November 9, 2020 11:17 AM

It can be expected that the Biden administration will work towards ensuring a free and open Indo Pacific, where the rule of law prevails and that will mean attempts at containment of China will continue.

Any adjustments that the Biden administration makes on trade and political issues with Beijing could be consequential for India and the region. (File image)

By Anil Wadhwa

The White House will see a new incumbent in Joe Biden the most powerful nation of the world, on January 20, 2021. Political analysts in South Asia and the region of the Indo Pacific are also keenly watching and speculating on the future policies of the new administration. There is the widespread expectation in India that given the bipartisan consensus in the United States on improving relations with India and the geopolitical realities of the region, India will continue to be viewed favourably the United States. Biden has overseen a resurgence in relations with India under his Vice presidency and has been supportive of issues like the Indo – US Nuclear deal, the status of a non-NATO ally for India increased defence cooperation and support for India’s permanent membership of a reformed UN Security Council. Biden, however, is a seasoned and balanced politician and his administration will look for conciliatory policies towards allies and cutting down on rhetoric with competitors while advancing American interests. This could also mean a change in emphasis and nuance as far as South Asia, India and the Indo pacific region are concerned.
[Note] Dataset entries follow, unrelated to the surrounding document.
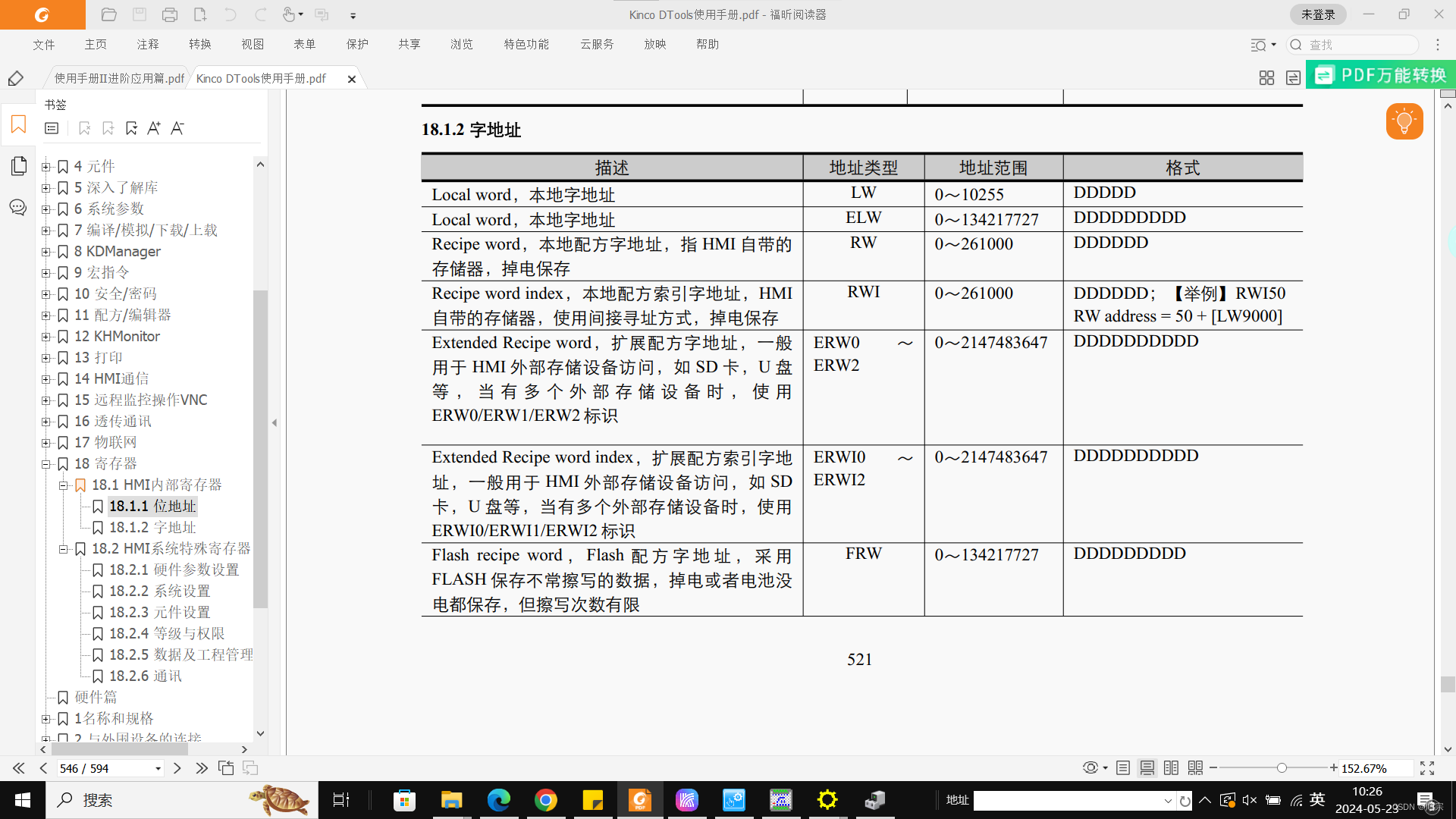This screenshot has height=819, width=1456.
Task: Click the open file folder icon
Action: click(x=108, y=14)
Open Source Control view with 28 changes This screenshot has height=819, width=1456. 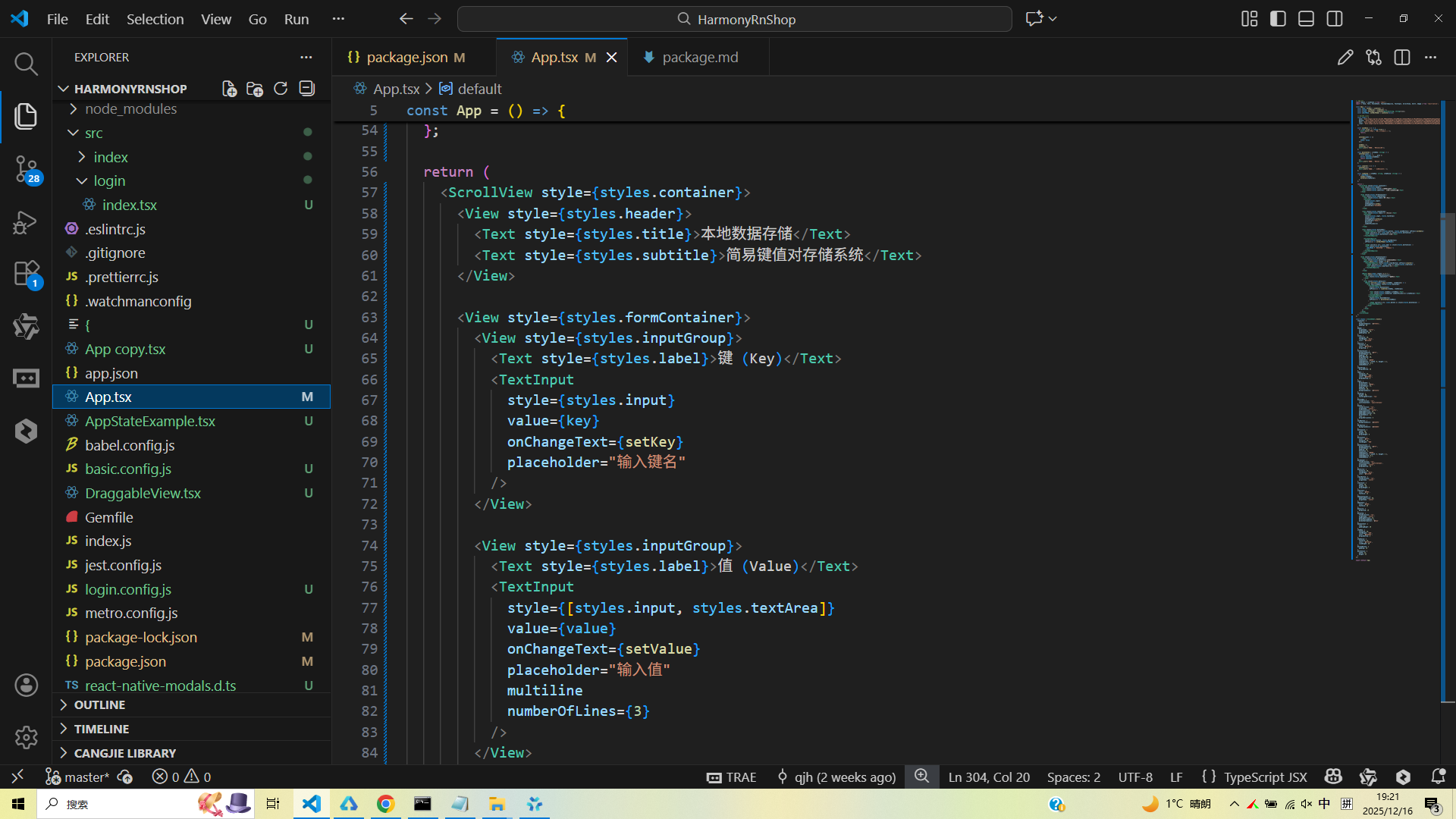pyautogui.click(x=26, y=168)
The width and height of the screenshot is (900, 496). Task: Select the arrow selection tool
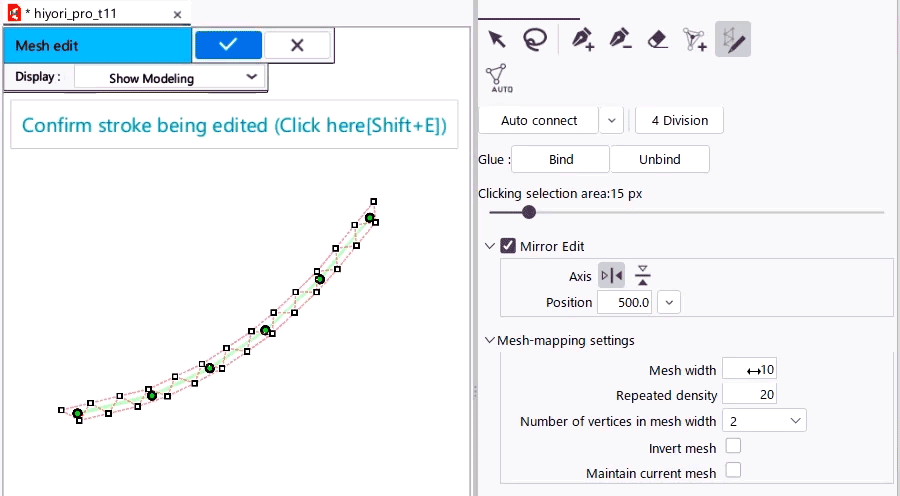click(496, 39)
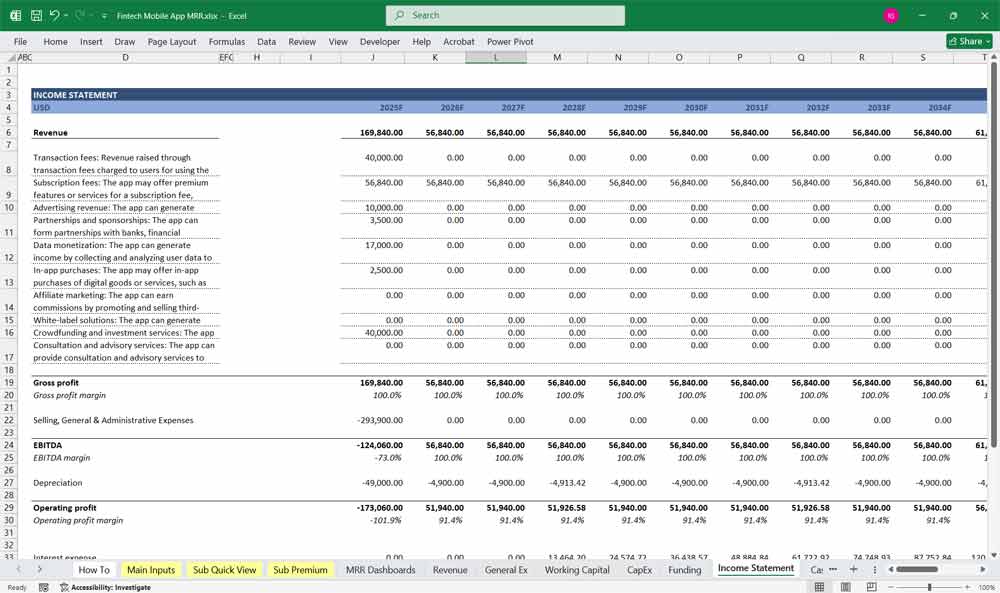Switch to the MRR Dashboards sheet tab
Image resolution: width=1000 pixels, height=593 pixels.
[x=379, y=570]
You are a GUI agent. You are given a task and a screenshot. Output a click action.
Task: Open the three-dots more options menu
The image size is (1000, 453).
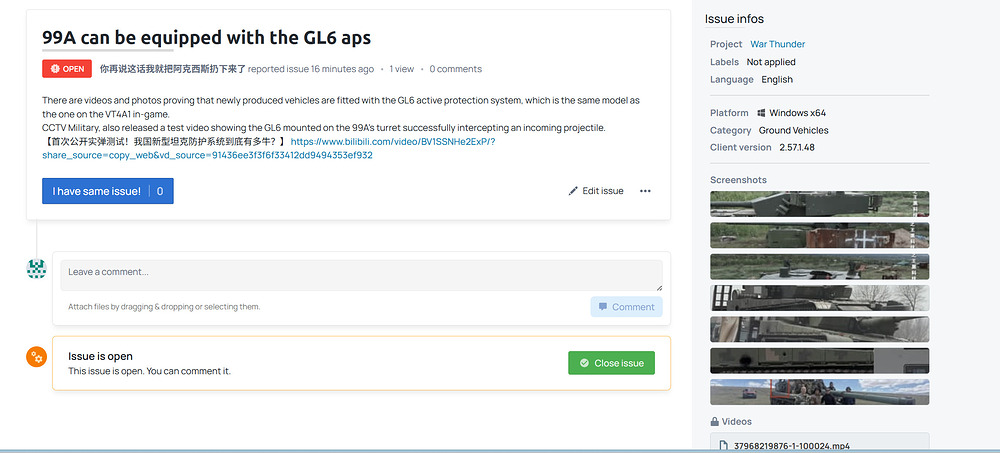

It can be expected that the Biden administration will work towards ensuring a free and open Indo Pacific, where the rule of law prevails and that will mean attempts at containment of China will continue while working in tandem with countries of the Quad, and other South-East Asian nations. On China, the Democrat rhetoric on Tibet, Xinjiang, Taiwan and Xi Jin Ping has been high, and even if China tries to revive the G- 2 concept with the US, the systemic rivalry with China is here to stay. Despite this, any adjustments that the Biden administration makes on trade and political issues with Beijing could be consequential for India and the region. On Afghanistan, the Biden the administration will be willing to continue the policy of a drawdown of US troops and therefore any accommodation with Pakistan, given its influence on the Taliban will be detrimental to Indian interests. A US return to JCPOA under the new administration will provide room for India to engage with Iran on Chahbahar, thus reviving opportunities with Central Asia and Afghanistan.

The Indo US partnership in defence, science and technology, supply chains and innovation are expected to flourish, and equally, the Biden administration will be closer to India on climate change, WTO, and cooperation in global health and vaccine. The new administration has promised to ease migration-related restrictions for family members and highly qualified STEM students, restore the systematic grant of citizenships and green cards based on family ties, and ease the pressure of family members of migrants facing restrictions in the US. Indian nationals and companies can also expect relief in the grant of H1 B visas. On the whole Indo – US relations under a Biden Presidency are expected to further advance the Indo US partnership.

(The author is a former Secretary (East) in the Ministry of External Affairs, and has served as the Indian Ambassador to Italy, Thailand, Oman and Poland. Views are personal).